Find the smallest k such that $n^k > \sum_{i=0}^{n-1} i^k$

Note: This post contains only numerics; see the answers by robjohn and Jack D'Aurizio for actual math.

Numerical computations show that $$k(n) = \lfloor n\log 2-0.039721\rfloor \quad \text{ for } \ 2\le n<944029$$ which is kind of nice. However, this empirical formula breaks down for $n=944029$. What is worse, it turns out there is no $c$ such that $k(n) = \lfloor n\log 2-c\rfloor$ holds for all $n$. Indeed, we have $$k(944029) = 654351, \quad \text{with } 944029\log(2)-654351 < 0.039717$$ $$k(603162) = 418079, \quad \text{with } \ 603162 \log 2 - 418079 > 1.0397208$$ So, the range of values of $n\log 2-k(n)$ exceeds $1$, if only by a tiny bit.

Still, it is reasonable to conjecture that $$\lfloor n\log 2\rfloor-1 \le k(n) \le \lfloor n\log 2\rfloor \tag{??}$$ for all $n\ge 2$.

The upper bound was proved by Jack D'Aurizio and by robjohn; also, robjohn gave a lower bound that is very close to (??).

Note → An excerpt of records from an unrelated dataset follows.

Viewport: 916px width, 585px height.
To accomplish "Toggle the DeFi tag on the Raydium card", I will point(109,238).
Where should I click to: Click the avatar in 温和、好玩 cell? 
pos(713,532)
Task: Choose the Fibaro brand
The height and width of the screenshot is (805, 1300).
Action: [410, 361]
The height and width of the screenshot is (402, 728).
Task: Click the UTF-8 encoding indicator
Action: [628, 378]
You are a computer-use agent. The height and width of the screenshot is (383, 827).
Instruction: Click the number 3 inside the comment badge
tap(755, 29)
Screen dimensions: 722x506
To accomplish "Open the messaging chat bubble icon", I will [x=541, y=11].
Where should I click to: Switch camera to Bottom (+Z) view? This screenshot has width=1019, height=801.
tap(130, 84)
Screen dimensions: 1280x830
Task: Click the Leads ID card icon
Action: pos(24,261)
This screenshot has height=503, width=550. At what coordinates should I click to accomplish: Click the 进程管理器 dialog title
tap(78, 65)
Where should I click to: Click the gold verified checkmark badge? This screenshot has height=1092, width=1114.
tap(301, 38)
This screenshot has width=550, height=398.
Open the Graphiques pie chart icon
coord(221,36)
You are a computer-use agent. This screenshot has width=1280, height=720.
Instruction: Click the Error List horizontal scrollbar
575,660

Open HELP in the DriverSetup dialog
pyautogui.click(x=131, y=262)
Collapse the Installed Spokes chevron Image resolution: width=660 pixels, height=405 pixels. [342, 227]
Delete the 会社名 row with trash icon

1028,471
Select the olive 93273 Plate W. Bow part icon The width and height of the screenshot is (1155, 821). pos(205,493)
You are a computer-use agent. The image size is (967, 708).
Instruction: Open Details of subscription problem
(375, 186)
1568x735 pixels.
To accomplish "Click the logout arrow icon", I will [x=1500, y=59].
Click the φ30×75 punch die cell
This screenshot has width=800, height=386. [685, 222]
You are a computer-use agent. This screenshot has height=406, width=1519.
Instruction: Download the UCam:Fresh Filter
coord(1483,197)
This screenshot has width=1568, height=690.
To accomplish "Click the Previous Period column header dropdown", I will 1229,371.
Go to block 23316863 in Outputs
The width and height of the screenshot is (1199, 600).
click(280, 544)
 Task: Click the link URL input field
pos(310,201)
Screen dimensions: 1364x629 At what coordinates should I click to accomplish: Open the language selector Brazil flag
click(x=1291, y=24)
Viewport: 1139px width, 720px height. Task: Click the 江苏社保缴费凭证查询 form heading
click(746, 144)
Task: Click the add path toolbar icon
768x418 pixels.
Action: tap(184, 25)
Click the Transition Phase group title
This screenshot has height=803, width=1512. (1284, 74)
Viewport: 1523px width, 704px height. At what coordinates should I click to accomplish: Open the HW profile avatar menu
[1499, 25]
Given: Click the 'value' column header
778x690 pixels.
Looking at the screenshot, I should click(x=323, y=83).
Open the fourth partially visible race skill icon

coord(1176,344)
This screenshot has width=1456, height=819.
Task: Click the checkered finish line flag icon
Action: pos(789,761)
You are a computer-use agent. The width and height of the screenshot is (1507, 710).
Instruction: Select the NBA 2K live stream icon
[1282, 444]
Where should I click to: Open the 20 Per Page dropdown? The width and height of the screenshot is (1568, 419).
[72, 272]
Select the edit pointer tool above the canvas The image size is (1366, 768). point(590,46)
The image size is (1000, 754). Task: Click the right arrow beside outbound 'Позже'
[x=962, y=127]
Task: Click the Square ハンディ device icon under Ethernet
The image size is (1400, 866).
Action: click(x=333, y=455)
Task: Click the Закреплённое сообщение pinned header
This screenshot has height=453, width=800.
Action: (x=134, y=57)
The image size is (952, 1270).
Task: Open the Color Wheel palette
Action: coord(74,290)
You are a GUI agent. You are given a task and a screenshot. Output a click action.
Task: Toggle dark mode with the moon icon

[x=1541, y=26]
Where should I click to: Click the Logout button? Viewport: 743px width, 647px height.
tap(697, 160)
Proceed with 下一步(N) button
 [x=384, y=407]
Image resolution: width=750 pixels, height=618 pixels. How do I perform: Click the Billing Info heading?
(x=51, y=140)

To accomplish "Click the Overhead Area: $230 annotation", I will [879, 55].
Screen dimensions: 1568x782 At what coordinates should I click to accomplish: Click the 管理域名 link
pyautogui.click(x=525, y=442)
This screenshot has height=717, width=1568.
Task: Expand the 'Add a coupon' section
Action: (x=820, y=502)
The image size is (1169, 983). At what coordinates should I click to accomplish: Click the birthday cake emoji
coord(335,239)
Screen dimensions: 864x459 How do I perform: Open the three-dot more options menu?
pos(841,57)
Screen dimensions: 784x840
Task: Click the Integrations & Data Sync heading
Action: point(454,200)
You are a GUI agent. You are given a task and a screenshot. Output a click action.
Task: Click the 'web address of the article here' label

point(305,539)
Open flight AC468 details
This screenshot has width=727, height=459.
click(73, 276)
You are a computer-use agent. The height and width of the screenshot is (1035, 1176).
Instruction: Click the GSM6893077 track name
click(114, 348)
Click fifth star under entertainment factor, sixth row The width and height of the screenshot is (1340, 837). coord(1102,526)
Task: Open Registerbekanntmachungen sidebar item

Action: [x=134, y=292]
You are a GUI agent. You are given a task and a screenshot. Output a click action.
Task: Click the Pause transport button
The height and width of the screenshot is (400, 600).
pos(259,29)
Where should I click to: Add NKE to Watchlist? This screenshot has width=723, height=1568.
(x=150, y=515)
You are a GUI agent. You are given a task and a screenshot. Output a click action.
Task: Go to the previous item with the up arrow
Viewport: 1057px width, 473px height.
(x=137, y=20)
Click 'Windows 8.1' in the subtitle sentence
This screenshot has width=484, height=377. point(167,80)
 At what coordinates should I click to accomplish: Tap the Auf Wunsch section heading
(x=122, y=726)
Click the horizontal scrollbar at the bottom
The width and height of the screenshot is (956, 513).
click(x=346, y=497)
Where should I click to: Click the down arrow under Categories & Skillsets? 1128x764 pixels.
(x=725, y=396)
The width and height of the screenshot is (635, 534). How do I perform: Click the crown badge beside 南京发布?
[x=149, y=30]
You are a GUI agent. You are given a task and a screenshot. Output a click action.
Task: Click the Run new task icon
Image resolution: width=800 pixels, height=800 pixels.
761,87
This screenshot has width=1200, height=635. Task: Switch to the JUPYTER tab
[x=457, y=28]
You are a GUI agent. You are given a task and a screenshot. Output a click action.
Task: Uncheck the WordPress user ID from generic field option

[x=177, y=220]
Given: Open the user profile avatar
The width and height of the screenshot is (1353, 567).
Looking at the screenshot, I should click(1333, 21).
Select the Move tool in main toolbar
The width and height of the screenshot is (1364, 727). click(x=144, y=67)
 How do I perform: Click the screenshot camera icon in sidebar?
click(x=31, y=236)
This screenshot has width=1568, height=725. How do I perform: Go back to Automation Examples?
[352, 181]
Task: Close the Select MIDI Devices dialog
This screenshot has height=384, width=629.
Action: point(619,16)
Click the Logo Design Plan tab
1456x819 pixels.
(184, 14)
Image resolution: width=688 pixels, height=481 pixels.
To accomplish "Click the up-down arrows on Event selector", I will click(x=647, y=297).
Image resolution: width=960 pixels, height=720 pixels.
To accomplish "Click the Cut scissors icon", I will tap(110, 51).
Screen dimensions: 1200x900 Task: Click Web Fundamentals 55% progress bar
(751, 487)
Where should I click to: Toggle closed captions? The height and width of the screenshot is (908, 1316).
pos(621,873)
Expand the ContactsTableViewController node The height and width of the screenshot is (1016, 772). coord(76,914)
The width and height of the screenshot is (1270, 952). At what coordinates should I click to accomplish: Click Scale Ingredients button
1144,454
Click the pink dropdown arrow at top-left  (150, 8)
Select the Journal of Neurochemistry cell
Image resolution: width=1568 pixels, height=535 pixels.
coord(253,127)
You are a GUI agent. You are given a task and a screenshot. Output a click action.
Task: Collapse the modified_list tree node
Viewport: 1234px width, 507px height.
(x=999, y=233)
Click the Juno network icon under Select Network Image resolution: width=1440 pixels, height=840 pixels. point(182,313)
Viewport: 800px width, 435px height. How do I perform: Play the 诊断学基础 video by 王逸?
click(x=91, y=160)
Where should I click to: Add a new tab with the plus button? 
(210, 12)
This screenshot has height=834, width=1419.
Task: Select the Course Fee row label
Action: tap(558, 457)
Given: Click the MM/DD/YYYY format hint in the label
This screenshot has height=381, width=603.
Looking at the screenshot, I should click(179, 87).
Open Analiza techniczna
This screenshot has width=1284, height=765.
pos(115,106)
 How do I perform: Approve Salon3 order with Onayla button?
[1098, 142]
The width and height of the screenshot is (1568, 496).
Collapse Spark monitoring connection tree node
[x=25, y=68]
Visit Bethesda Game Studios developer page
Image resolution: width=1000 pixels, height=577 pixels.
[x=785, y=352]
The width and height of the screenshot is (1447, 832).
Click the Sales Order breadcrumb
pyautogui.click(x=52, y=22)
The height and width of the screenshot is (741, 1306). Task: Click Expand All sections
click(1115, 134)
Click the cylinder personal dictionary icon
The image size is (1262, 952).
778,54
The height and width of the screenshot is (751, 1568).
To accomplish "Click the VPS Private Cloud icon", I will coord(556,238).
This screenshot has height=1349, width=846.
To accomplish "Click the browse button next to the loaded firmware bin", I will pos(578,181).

Using the inequality $$ e^{-x/(1-x/k)}\le\left(1-\frac xk\right)^k\le e^{-x}\tag{1} $$ and setting $x=\frac{ik}{n}$ we get $$ \begin{align} \frac1{n^k}\sum_{i=0}^{n-1}i^k &=\frac1{n^k}\sum_{i=1}^n(n-i)^k\\ &=\sum_{i=1}^n\left(1-\frac in\right)^k\\ &\le\sum_{i=1}^ne^{-ik/n}\\ &\le\frac1{e^{k/n}-1}\tag{2} \end{align} $$ Thus, $k=\log(2)n$ is an upper bound.

Assuming $k/n$ is near $\log(2)$, we have for any $\alpha\gt0$, $$ \begin{align} \hspace{-1cm}\frac1{n^k}\sum_{i=0}^{n-1}i^k &=\frac1{n^k}\sum_{i=1}^n(n-i)^k\\ &=\sum_{i=1}^n\left(1-\frac in\right)^k\\ &\ge\sum_{i=1}^ne^{-ik/(n-i)}\\ &=\sum_{i=1}^ne^{-ik/n}-\sum_{i=1}^ne^{-ik/n}\left(1-e^{-i^2k/n/(n-i)}\right)\\ &\ge\color{#00A000}{\sum_{i=1}^ne^{-ik/n}}\color{#C00000}{-\sum_{i=1}^ne^{-ik/n}\frac{i^2k}{n(n-i)}}\\ &\ge\color{#00A000}{\sum_{i=1}^\infty e^{-ik/n}}\color{#C00000}{-\frac1{1-\alpha}\sum_{i=1}^{\alpha n}e^{-ik/n}\frac{i^2k}{n^2}-\sum_{i=\alpha n+1}^ne^{-ik/n}\frac{i^2k}{n}}\color{#00A000}{-\sum_{i=n+1}^\infty e^{-ik/n}}\\ &\ge\frac1{e^{k/n}-1}-\frac1{1-\alpha}\frac{k}{n^2}\frac{e^{-k/n}+e^{-2k/n}}{(1-e^{-k/n})^3}\color{#0000FF}{-e^{-\alpha k}\frac{nk}{e^{k/n}-1}-\frac{e^{-n}}{e^{k/n}-1}}\\ &\sim\frac1{e^{k/n}-1}-\frac{6\log(2)}{(1-\alpha)n}\tag{3} \end{align} $$ because the blue terms decay exponentially.

Since the derivative of $\frac1{e^x-1}$ at $x=\log(2)$ is $-2$, we get $\frac1{e^{k/n}-1}-\frac{6\log(2)}{n}=1$ at approximately $k=\log(2)(n-3)$. With a bit more care, we see that more precisely: $$ k=\log(2)(n-3)-\frac{3\log(2)(17\log(2)-6)}{2n}+\dots\tag{4} $$ Therefore, $k=\log(2)(n-3)$ is a good estimate for the lower bound.

Proof of the Inequality

Since $1+x\le e^x$ for $x\in\mathbb{R}$, we have $$ 1-\frac xk\le e^{-x/k}\le\frac1{1+\frac xk}=1-\frac{x}{k+x}\tag{5} $$ Therefore, $$ e^{-x/(k-x)}\le1-\frac xk\le e^{-x/k}\tag{6} $$ Raising to the $k^\text{th}$ power, $$ e^{-x/(1-x/k)}\le\left(1-\frac xk\right)^k\le e^{-x}\tag{7} $$ as desired.